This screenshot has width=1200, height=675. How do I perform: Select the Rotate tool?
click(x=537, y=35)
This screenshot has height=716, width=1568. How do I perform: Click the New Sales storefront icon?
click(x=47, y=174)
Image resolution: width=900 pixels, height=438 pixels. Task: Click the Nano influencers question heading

--

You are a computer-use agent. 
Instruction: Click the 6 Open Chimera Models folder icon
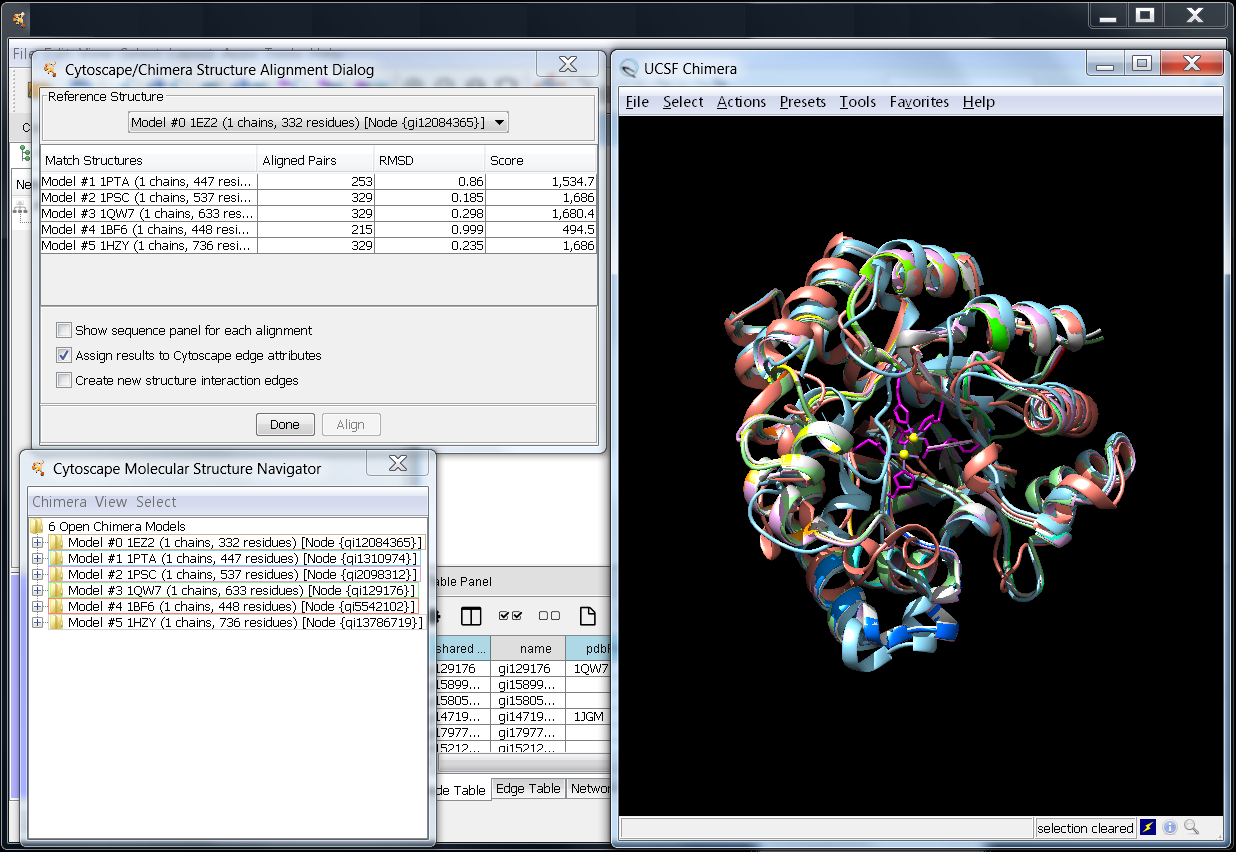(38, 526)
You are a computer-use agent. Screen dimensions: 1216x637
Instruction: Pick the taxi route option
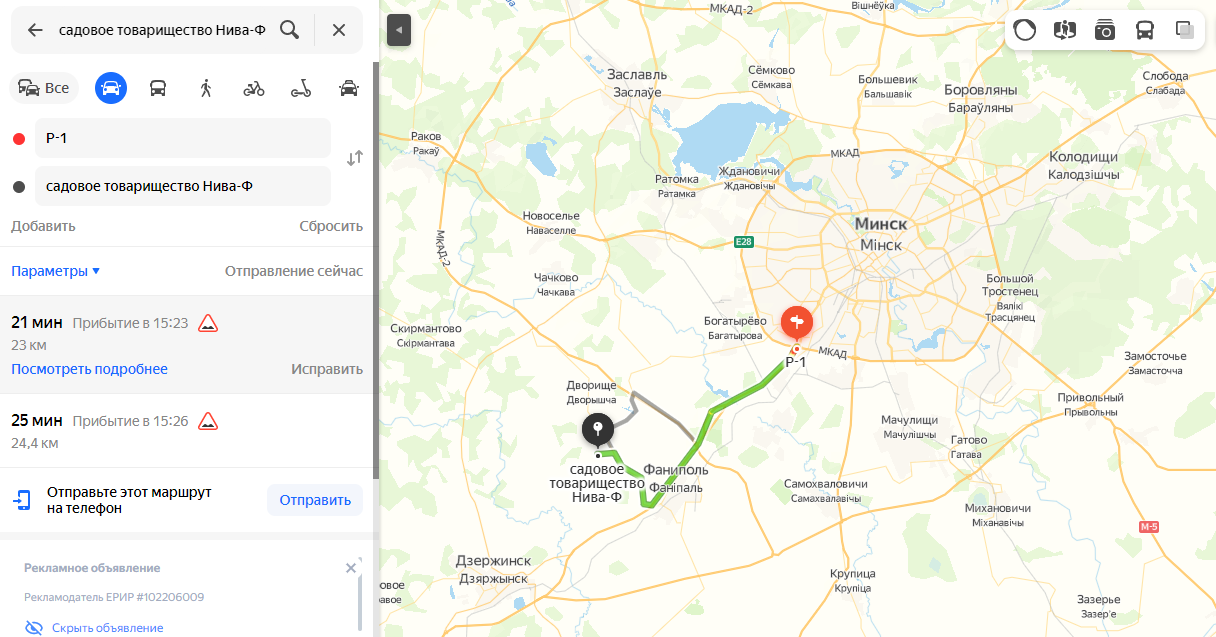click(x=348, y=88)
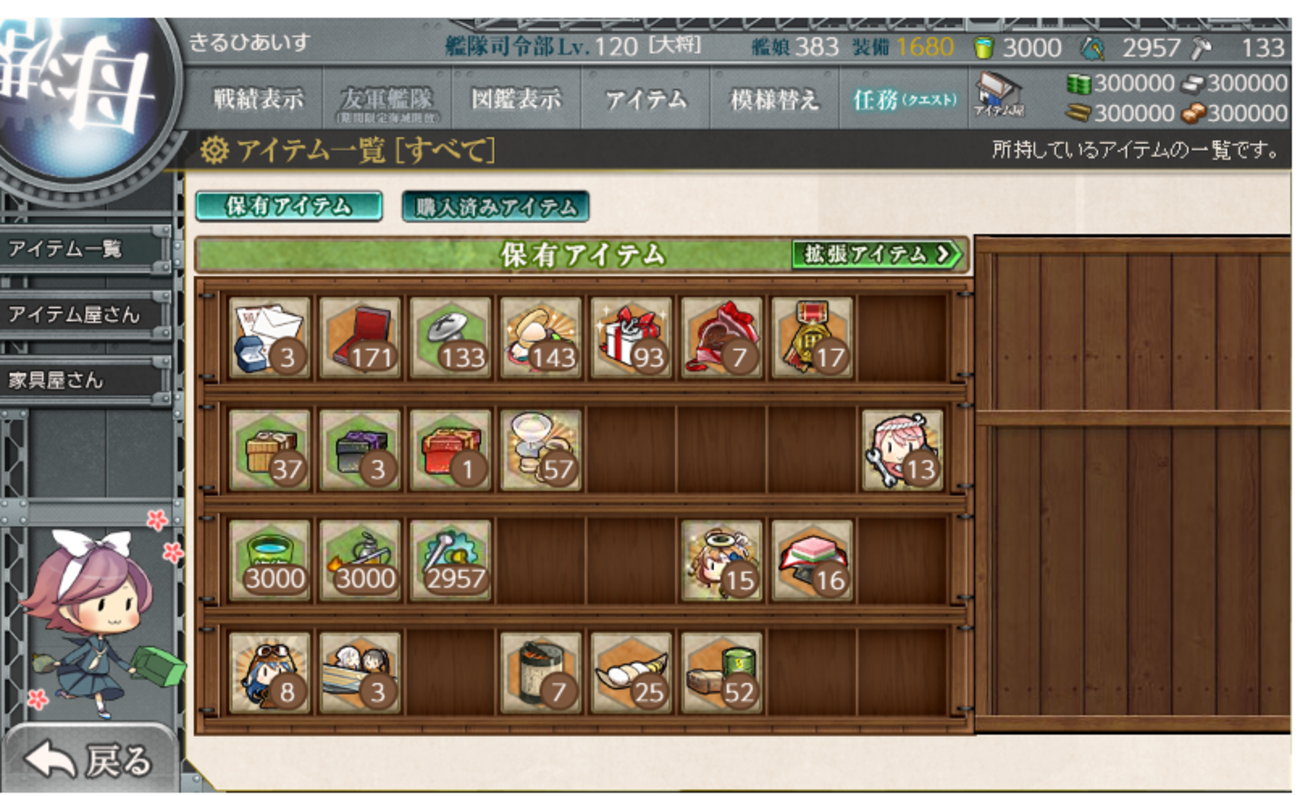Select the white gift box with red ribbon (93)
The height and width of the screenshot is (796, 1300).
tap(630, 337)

WHAT IS NEEDED: Gather all lines of the records that include the word "agent".

OUTPUT:
You are a computer-use agent. 
You are a computer-use agent. Screen dimensions: 1216x637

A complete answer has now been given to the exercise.